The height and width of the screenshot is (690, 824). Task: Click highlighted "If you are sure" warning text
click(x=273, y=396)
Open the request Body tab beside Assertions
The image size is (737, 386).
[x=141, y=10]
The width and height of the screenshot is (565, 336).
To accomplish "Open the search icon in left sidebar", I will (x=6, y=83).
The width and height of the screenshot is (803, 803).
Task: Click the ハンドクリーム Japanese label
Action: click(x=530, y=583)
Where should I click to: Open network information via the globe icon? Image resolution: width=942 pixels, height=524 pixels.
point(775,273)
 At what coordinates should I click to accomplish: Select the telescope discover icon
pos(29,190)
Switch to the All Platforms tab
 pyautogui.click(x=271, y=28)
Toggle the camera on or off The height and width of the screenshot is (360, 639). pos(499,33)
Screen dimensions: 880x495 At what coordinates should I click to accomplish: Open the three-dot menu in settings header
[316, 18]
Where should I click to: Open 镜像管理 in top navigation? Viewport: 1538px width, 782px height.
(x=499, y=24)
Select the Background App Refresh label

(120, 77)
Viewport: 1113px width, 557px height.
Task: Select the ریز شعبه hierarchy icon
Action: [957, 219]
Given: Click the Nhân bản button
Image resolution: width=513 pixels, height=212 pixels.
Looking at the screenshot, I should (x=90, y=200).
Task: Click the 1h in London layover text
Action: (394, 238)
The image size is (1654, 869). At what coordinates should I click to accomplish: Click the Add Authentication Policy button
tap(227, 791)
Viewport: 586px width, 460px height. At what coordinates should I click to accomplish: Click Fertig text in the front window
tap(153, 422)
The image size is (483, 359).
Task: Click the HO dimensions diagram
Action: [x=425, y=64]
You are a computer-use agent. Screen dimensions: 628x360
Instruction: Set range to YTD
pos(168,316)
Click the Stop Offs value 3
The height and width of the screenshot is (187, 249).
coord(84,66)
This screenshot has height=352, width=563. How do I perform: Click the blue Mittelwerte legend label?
* * * * *
_ABOUT THIS EXERCISE_
Type the whole listing again, unaltered.

_ANSWER SECTION_
The height and width of the screenshot is (690, 824). Task: Click highlighted "If you are sure" warning text
click(x=273, y=396)
Open the request Body tab beside Assertions
The image size is (737, 386).
[x=141, y=10]
The width and height of the screenshot is (565, 336).
To accomplish "Open the search icon in left sidebar", I will (x=6, y=83).
The width and height of the screenshot is (803, 803).
Task: Click the ハンドクリーム Japanese label
Action: click(x=530, y=583)
Where should I click to: Open network information via the globe icon? Image resolution: width=942 pixels, height=524 pixels.
point(775,273)
 At what coordinates should I click to accomplish: Select the telescope discover icon
pos(29,190)
Switch to the All Platforms tab
 pyautogui.click(x=271, y=28)
Toggle the camera on or off The height and width of the screenshot is (360, 639). pos(499,33)
Screen dimensions: 880x495 At what coordinates should I click to accomplish: Open the three-dot menu in settings header
[316, 18]
Where should I click to: Open 镜像管理 in top navigation? Viewport: 1538px width, 782px height.
(x=499, y=24)
Select the Background App Refresh label

(120, 77)
Viewport: 1113px width, 557px height.
Task: Select the ریز شعبه hierarchy icon
Action: [957, 219]
Given: Click the Nhân bản button
Image resolution: width=513 pixels, height=212 pixels.
Looking at the screenshot, I should (x=90, y=200).
Task: Click the 1h in London layover text
Action: (394, 238)
The image size is (1654, 869). At what coordinates should I click to accomplish: Click the Add Authentication Policy button
tap(227, 791)
Viewport: 586px width, 460px height. At what coordinates should I click to accomplish: Click Fertig text in the front window
tap(153, 422)
The image size is (483, 359).
Task: Click the HO dimensions diagram
Action: [x=425, y=64]
You are a computer-use agent. Screen dimensions: 628x360
Instruction: Set range to YTD
pos(168,316)
Click the Stop Offs value 3
The height and width of the screenshot is (187, 249).
coord(84,66)
This screenshot has height=352, width=563. How do I perform: Click the blue Mittelwerte legend label?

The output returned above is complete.